## WORK TO BE COMPLETED
What is the number of lines in the records below holding the string "will"? Reply with it and nothing else.

## SUPPLIED DATA

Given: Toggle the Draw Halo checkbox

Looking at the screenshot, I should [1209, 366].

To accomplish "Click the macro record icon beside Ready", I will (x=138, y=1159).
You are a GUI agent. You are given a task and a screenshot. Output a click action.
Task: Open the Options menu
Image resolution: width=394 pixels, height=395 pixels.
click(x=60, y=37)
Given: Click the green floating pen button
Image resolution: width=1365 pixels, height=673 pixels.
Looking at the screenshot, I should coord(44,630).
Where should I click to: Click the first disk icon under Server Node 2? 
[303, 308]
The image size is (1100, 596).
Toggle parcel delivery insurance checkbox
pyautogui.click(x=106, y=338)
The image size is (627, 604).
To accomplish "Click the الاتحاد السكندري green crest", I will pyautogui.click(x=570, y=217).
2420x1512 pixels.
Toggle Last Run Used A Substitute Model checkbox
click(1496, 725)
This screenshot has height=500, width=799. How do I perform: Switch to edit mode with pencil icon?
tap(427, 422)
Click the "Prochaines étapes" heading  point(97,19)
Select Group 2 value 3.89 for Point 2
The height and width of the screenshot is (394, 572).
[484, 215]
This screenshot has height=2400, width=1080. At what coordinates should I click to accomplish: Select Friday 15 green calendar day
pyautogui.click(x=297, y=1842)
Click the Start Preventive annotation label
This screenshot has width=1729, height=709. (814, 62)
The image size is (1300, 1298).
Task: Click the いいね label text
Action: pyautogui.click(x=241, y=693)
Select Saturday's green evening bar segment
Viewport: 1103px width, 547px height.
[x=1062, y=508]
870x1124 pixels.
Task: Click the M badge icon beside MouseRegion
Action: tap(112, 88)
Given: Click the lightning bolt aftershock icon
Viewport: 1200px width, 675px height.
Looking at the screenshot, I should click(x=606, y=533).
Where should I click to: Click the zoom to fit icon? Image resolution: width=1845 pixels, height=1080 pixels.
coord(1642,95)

## COMPLETED TASK
2